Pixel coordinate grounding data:

★ ★ ★ ★

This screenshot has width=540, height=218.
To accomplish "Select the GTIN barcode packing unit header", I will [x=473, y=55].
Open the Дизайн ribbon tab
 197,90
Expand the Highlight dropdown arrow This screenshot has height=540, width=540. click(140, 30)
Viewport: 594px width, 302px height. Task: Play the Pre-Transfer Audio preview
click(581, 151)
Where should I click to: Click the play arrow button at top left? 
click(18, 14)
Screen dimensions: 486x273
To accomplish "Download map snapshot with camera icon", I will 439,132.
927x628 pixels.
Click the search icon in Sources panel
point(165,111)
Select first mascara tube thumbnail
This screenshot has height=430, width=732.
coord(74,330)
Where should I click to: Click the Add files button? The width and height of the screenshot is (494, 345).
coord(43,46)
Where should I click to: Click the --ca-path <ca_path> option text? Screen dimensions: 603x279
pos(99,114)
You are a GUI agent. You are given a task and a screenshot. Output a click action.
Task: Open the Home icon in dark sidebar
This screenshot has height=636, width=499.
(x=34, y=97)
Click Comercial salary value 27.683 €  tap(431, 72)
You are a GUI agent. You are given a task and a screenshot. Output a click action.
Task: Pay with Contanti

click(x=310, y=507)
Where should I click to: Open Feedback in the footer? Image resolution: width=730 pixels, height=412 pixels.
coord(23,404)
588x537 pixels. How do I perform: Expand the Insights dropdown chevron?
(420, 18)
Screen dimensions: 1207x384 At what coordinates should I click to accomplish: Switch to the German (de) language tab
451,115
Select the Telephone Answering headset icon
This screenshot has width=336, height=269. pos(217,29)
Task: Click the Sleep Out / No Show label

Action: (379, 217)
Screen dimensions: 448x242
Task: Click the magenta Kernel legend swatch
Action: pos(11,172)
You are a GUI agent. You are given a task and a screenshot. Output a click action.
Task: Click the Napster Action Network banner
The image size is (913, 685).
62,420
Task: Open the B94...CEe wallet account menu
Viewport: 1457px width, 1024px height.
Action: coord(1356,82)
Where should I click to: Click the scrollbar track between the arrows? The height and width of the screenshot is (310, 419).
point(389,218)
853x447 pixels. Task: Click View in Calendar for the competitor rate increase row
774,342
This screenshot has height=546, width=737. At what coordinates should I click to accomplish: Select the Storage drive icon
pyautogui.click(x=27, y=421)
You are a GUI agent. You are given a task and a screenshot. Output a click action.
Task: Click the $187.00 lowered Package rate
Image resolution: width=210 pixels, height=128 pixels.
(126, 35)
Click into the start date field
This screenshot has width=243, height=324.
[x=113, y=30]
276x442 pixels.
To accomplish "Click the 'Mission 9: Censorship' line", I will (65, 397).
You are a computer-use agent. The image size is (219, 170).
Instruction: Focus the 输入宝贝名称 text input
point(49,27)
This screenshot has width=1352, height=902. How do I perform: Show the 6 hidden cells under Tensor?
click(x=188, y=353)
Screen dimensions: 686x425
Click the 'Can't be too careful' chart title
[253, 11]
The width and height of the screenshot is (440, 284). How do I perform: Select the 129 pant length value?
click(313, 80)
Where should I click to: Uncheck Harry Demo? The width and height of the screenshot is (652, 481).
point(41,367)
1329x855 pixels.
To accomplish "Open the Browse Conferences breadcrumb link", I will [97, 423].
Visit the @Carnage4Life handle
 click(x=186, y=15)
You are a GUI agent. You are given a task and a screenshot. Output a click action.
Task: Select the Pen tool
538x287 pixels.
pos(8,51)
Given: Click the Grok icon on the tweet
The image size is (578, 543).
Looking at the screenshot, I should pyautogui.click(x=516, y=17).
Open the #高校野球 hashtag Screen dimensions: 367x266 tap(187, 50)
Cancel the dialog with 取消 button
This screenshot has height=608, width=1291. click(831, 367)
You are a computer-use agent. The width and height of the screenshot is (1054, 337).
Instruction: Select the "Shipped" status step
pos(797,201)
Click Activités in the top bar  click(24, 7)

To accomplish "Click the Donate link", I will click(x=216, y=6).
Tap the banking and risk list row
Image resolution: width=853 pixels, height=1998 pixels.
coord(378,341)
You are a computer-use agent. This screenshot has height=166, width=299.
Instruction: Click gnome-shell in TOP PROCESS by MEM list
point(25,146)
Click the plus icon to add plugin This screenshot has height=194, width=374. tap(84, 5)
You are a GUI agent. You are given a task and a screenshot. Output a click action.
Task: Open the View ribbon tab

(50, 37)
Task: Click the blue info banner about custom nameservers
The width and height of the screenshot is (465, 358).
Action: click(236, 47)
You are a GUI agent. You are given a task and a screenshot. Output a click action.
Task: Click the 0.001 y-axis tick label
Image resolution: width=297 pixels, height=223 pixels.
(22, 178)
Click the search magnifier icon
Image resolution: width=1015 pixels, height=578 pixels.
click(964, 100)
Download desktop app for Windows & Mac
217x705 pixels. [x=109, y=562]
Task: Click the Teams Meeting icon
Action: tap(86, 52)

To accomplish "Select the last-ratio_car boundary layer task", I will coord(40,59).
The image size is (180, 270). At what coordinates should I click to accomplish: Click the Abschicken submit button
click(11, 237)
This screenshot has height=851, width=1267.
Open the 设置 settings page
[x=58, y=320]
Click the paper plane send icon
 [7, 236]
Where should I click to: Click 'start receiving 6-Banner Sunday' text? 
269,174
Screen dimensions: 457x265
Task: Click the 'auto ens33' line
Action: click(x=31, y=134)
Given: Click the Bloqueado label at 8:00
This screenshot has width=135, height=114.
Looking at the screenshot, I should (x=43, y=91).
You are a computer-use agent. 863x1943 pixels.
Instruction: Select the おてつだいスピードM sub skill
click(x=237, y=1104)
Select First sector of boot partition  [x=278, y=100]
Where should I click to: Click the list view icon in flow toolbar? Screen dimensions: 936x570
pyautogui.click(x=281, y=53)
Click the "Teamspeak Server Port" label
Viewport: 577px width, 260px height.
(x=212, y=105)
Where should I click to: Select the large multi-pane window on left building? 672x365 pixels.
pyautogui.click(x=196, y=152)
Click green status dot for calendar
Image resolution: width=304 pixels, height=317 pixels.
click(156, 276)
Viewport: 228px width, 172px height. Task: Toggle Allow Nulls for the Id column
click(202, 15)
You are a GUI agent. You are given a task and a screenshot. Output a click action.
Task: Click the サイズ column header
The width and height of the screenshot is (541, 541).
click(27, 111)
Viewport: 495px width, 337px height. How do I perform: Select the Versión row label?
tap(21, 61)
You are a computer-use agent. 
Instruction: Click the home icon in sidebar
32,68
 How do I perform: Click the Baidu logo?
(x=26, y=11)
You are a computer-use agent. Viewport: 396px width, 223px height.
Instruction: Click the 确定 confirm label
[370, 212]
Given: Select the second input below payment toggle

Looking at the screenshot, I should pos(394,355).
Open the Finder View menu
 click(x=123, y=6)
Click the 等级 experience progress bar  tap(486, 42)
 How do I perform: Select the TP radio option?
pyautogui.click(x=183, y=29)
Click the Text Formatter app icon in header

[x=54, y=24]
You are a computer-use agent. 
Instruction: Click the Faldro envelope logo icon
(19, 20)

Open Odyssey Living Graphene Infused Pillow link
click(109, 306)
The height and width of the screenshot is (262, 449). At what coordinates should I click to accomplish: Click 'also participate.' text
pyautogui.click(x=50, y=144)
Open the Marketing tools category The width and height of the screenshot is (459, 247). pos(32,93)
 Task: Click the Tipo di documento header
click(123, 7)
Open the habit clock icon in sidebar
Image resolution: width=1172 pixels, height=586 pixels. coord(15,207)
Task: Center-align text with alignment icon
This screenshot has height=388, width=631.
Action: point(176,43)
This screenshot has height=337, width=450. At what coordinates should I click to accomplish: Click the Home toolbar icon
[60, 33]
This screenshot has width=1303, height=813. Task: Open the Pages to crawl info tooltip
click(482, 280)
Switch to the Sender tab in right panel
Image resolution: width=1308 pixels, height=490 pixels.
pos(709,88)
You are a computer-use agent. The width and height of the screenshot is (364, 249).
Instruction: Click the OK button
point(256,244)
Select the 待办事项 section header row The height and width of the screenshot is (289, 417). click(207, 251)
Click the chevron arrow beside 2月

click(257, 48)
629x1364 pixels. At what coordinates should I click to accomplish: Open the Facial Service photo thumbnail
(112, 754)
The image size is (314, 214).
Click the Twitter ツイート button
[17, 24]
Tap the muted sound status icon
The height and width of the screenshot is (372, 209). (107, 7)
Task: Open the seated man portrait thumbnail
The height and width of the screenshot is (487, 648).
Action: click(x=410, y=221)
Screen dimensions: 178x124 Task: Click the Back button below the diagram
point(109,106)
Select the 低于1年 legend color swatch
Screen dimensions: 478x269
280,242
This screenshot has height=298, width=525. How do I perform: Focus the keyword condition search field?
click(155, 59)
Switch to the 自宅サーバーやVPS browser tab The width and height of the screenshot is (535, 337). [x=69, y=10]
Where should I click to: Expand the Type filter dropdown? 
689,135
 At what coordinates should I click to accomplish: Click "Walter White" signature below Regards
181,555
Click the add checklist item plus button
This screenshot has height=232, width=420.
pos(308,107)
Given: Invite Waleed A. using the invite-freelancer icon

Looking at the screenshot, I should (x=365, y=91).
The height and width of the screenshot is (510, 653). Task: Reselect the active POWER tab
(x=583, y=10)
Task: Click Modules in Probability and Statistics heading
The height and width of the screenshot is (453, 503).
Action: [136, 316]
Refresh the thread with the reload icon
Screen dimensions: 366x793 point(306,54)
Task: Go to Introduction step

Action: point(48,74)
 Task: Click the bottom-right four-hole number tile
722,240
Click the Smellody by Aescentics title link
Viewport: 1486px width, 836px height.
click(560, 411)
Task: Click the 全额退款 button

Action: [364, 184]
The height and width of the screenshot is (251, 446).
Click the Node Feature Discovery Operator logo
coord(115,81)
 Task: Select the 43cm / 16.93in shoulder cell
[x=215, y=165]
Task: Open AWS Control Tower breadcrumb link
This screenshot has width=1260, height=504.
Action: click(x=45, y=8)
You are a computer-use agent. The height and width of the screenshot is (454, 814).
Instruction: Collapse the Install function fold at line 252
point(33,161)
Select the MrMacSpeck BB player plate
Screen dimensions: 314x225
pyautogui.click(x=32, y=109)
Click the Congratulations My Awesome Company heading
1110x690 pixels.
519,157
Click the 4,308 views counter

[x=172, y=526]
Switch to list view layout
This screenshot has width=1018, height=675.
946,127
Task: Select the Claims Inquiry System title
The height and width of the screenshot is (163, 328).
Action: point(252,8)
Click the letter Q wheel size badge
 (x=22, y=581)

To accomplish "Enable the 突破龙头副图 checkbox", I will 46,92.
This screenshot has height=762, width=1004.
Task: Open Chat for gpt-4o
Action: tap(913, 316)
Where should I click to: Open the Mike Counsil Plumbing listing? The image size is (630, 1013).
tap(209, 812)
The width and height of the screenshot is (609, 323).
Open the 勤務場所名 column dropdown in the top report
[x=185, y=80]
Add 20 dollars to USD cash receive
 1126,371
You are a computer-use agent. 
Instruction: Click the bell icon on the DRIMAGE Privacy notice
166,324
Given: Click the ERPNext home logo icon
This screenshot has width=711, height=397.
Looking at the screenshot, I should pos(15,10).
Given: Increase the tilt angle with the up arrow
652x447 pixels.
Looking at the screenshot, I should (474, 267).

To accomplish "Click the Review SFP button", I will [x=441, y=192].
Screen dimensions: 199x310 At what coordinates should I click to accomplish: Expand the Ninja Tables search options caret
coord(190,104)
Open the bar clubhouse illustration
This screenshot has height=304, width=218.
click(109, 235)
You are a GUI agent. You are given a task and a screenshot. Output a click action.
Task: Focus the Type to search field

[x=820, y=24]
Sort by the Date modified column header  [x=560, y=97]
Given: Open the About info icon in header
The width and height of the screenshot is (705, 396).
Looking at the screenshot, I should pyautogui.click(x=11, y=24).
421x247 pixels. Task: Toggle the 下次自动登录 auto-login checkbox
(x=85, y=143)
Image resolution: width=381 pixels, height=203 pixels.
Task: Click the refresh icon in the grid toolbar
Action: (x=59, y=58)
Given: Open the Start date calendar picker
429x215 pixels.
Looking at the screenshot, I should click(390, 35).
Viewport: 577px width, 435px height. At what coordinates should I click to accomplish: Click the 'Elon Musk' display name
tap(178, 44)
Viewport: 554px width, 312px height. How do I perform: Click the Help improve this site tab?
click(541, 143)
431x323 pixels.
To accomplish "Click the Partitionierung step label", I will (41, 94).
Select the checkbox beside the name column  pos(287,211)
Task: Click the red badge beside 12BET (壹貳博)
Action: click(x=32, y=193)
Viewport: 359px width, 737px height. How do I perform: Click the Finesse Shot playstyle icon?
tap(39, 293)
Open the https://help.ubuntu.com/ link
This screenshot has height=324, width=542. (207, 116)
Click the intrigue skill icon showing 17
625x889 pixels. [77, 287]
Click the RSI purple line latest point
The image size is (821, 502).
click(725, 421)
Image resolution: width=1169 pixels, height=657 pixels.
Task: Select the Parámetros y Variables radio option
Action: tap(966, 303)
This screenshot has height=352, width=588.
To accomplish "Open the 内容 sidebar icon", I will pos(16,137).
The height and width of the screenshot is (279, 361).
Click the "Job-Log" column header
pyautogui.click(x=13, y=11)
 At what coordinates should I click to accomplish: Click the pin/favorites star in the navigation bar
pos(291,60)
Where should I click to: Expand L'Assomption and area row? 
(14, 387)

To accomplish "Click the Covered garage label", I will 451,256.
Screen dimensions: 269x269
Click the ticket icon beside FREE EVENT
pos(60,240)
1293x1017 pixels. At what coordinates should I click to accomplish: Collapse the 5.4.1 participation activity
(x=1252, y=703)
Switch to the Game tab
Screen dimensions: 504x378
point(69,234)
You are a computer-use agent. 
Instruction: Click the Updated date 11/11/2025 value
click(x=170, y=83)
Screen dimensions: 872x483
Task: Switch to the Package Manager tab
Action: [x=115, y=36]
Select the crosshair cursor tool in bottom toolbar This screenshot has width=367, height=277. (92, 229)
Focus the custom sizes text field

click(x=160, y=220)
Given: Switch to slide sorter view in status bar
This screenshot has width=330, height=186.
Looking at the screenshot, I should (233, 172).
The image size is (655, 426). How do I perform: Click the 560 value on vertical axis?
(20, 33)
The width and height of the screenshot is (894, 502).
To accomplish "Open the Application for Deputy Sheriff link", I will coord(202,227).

★ ★ ★ ★

Exercise aim: Scan the entries above and report the number of lines that contain the word "heading", with no added text.

Task answer: 2